Une situation inédite, mais pas totalement isolée.
Cette demande s’inscrit dans un contexte singulier : alors que de nombreuses compagnies occidentales sont privées d’accès à l’espace aérien russe depuis l’invasion de l’Ukraine, peu ont sollicité une aide directe de leur gouvernement. Certaines ont suspendu des routes non rentables ; d’autres, comme Lufthansa ou Air France, ont adapté leurs dessertes, sans remettre en cause l’autonomie financière de leur modèle. Mais les contextes nationaux et la pression du marché intérieur pourraient cependant expliquer des approches différentes ; l’Inde pourrait ainsi considérer Air India comme un outil de souveraineté, même privatisé.
Air India, qui bénéficiait jusqu’à présent d’un avantage stratégique majeur en conservant l’accès à la Russie, voit cet atout s’effondrer. La fermeture de l’espace pakistanais, qui prive la compagnie de la première portion du Great Circle Route, vient neutraliser ce différentiel concurrentiel et expose au grand jour la fragilité de son modèle (même si celle fragilité ne remet pas en cause l’ambition, elle montre l’exposition forte d’un modèle ultra-long-courrier dépendant de corridors géopolitiques).
Air India : privatisée, mais encore dépendante ?
Le paradoxe est donc saisissant : une compagnie officiellement privatisée en appelle au soutien de l’État dès la première tempête géopolitique sérieuse. Bien que l’argument soit recevable (les surcoûts sont réels et exogènes), cette demande interroge la réalité de l’autonomie d’Air India. À l’heure où Tata & Sons injecte plusieurs milliards de dollars pour moderniser la flotte et repositionner la compagnie face aux géants du Golfe, la recherche d’un appui public pourrait être mal perçue par l’opinion.

Conclusion.
Air India affronte une crise de croissance prématurée, où ambitions mondiales et réalités régionales s’entrechoquent. Sa demande de soutien public de 600 millions de dollars souligne la vulnérabilité d’un modèle encore en construction, fortement tributaire des routes longue distance.
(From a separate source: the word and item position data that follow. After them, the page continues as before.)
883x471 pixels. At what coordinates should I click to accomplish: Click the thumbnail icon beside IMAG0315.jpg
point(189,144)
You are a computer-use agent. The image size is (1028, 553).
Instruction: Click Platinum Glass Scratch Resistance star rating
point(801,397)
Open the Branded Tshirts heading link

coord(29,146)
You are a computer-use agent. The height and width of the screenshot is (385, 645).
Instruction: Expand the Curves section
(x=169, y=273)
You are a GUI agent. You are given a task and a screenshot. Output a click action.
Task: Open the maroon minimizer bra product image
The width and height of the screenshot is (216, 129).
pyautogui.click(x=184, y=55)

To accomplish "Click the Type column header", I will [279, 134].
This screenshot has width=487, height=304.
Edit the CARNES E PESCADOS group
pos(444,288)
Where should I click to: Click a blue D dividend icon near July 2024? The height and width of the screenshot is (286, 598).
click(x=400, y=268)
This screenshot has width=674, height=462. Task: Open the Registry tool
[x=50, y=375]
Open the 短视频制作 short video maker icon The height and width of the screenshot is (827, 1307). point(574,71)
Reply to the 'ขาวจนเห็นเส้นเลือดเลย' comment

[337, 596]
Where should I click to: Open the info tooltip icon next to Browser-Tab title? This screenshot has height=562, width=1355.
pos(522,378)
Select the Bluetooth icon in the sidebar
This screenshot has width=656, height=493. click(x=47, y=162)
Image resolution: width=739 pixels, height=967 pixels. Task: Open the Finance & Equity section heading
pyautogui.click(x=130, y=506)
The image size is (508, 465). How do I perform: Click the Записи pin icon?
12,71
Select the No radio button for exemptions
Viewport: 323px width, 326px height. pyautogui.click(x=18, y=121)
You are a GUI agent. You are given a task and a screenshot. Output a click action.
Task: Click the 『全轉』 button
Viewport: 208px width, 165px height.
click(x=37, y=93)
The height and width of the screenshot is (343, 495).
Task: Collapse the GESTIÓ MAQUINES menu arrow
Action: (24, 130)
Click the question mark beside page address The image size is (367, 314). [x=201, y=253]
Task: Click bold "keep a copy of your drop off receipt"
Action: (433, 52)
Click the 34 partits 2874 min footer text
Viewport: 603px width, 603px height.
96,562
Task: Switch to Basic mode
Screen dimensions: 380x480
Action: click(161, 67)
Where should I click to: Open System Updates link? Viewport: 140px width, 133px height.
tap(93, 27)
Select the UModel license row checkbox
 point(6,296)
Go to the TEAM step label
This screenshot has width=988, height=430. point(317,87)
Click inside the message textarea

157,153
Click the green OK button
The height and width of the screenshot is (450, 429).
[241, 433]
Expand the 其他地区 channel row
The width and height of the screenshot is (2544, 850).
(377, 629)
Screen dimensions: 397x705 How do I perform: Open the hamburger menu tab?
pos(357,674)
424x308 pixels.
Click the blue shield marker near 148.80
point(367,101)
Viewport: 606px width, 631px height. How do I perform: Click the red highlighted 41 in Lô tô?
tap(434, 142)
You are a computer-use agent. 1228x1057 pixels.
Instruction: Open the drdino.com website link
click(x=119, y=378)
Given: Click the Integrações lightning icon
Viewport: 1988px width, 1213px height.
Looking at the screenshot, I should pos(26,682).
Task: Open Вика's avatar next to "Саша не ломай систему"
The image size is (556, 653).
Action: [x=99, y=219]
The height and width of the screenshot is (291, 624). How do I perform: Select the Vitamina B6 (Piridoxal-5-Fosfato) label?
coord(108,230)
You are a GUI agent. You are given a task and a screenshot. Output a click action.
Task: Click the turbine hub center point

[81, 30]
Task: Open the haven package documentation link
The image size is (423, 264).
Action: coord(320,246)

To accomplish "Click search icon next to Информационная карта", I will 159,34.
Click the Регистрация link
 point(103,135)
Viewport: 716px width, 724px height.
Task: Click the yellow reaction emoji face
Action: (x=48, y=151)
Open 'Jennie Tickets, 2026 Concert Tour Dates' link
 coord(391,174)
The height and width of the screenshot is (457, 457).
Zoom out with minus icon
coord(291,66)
Plus largement, elle ouvre un débat sur la place de l’État dans un secteur officiellement privatisé, mais encore soumis aux aléas diplomatiques. Une chose est sûre : les vents contraires de la géopolitique soufflent plus fort que jamais sur l’aviation civile.
Et vous, estimez-vous qu’un soutien public est légitime dans ce cas, ou que les risques géopolitiques doivent être absorbés par les opérateurs privés ?
Julien.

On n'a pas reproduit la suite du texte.